***** SELECTED EXTRACT
The cost of a query was always supposed to be a representation of the execution time for that query – although expressed in an unusual unit.
If you doubt this, take a look at the plan_table, and output from dbms_xplan.display() in 10g. The table has a column called time, and the function reports it. It is the prediction of time that will be spent generating each row source, hence – for the top line of the plan – the predicted time of execution.
A simple check will show you that this time figure is derived as the cost column multiplied by the value of the sreadtim value from sys.auxstats$, divided by 1,000 to convert it to seconds.
So if you currently run 9i, and use your own SQL scripts to report execution plans (instead of using dbms_xplan.display()) you may want to add a time column to your output. The following pl/sql block is all you need to get going:
rem
rem get_sreadtim.sql
rem
rem If there are no stats, Oracle raises ORA-20003
rem
variable m_value number;
variable m_status varchar2(64)
declare
m_start_date date;
m_stop_date date;
no_stats exception;
pragma exception_init(no_stats, -20003);
begin
begin
dbms_stats.get_system_stats(
status => :m_status,
dstart => m_start_date,
dstop => m_stop_date,
pname => 'SREADTIM',
pvalue => :m_value
);
exception
when no_stats then
:m_status := 'No Stats';
:m_value := 10.0;
when others then
raise;
end;
end;
/
column m_status format a20
print m_status
print m_value
Once you’ve got the sreadtim (which I’ve given a default value of 10 milliseconds – you may want to adjust this to match your hardware), you can add one more column to your plan_table query, something like:
select ...
round(cost * :m_value / 1000,3) time,
...
from plan_table
where ...
;

Hey – is this column useful? Tom Kyte pretty much says if you are using cost to tune different queries, you’re barking up the wrong tree. Cost is not reliable. You agree? Maybe to a different extent?
Comment by Doug C — December 12, 2006 @ 5:40 am UTC Dec 12,2006 |
Doug, In many cases, cost is not “very reliable” as an indicator; but if you (a) know what it means, (b) know what makes the optimizer go wrong, and (c) don’t mess too much with poorly understood parameters – then it makes sense to take note of what it is telling you.
Comment by Jonathan Lewis — December 12, 2006 @ 7:12 am UTC Dec 12,2006 |
I was working on your article but I couldn’t match the time value from the cost as you mentioned, I hope you find time to help me sir, thank you.
Here is the example on Oracle XE;
SELECT pname, pval1 FROM sys.aux_stats$ WHERE sname = ‘SYSSTATS_MAIN’;
PNAME PVAL1
—————————— ———-
CPUSPEED 515
CPUSPEEDNW 506,097
IOSEEKTIM 12,242
IOTFRSPEED 21258,578
MAXTHR 6489088
MBRC 78
MREADTIM 34,979
SLAVETHR
SREADTIM 7,798
9 rows selected.
execute dbms_random.seed(0)
**********
***** ENTRIES SUPPLIED
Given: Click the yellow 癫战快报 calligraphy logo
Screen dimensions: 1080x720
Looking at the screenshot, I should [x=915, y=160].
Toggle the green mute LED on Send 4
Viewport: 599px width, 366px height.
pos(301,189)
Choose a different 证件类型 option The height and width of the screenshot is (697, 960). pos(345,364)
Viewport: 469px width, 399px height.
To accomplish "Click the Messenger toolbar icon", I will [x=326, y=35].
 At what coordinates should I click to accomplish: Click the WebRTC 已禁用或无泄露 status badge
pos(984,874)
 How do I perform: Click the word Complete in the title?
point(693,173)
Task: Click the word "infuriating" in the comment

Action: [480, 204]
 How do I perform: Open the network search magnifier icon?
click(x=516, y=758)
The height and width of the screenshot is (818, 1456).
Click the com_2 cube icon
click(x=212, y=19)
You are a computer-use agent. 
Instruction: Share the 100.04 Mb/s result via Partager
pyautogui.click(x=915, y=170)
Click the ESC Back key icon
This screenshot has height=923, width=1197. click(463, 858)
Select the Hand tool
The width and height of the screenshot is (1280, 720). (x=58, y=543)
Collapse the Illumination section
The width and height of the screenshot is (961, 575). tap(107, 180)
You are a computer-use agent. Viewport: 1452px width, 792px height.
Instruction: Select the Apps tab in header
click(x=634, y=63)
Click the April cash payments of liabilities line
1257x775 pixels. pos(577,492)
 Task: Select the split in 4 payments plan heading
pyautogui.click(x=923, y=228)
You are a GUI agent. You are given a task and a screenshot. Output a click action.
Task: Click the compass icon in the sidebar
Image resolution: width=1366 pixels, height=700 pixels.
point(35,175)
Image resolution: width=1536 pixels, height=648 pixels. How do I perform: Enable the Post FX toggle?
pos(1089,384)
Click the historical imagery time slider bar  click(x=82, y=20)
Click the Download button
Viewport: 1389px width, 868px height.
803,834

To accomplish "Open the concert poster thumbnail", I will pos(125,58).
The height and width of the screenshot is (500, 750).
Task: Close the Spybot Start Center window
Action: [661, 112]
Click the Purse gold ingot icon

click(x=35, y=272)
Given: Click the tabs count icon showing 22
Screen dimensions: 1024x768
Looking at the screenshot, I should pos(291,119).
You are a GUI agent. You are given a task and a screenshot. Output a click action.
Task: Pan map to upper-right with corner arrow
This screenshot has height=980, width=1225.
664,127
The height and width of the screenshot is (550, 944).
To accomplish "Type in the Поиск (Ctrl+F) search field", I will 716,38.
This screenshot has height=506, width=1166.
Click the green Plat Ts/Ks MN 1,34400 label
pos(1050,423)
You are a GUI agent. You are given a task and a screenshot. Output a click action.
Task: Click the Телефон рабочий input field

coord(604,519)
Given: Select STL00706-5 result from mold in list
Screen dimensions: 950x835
**********
*PARTS OF THE EXERCISE*.
1) In the article on Oracle query cost, how is the time figure in the plan derived?
2) Continue the article on Oracle query cost from the point where it stops.

*ANSWERS FOR THIS EXERCISE*.
1) It is the cost multiplied by the sreadtim value from sys.auxstats$, divided by 1,000 to convert it to seconds.

2)
drop table t1 purge;
create table t1 as select
rownum id,
trunc(dbms_random.value(1,50)) n1,
rpad(‘x’,100) padding
from all_objects where rownum user,
tabname =>’T1′,
cascade => true,
estimate_percent => null,
granularity => ‘default’,
method_opt => ‘for all columns size 1′ );
end;
/
variable m_n1 number
execute :m_n1 := 10;
explain plan set statement_id ‘xyz’ for
select n1, padding from t1 where id = :m_n1;
select * from table(dbms_xplan.display(‘plan_table’,'xyz’));
..
| Id | Operation | Name | Rows | Bytes | Cost (%CPU)| Time |
..
| 0 | SELECT STATEMENT | | 1 | 107 | 2 (0)| 00:00:01 |
..
HR on 12/12/2006 at XE > select round(2 * 7.798 / 1000, 3) time from dual ;
TIME
———-
,016
Kind regards,
Tonguç
Comment by Tonguç — December 12, 2006 @ 10:47 am UTC Dec 12,2006 |
Tonguc, the answer is in rounding errors. Oracle got as close as it could because it’s reporting to the second – and it’s rounding up, rather than rounding to the nearest second.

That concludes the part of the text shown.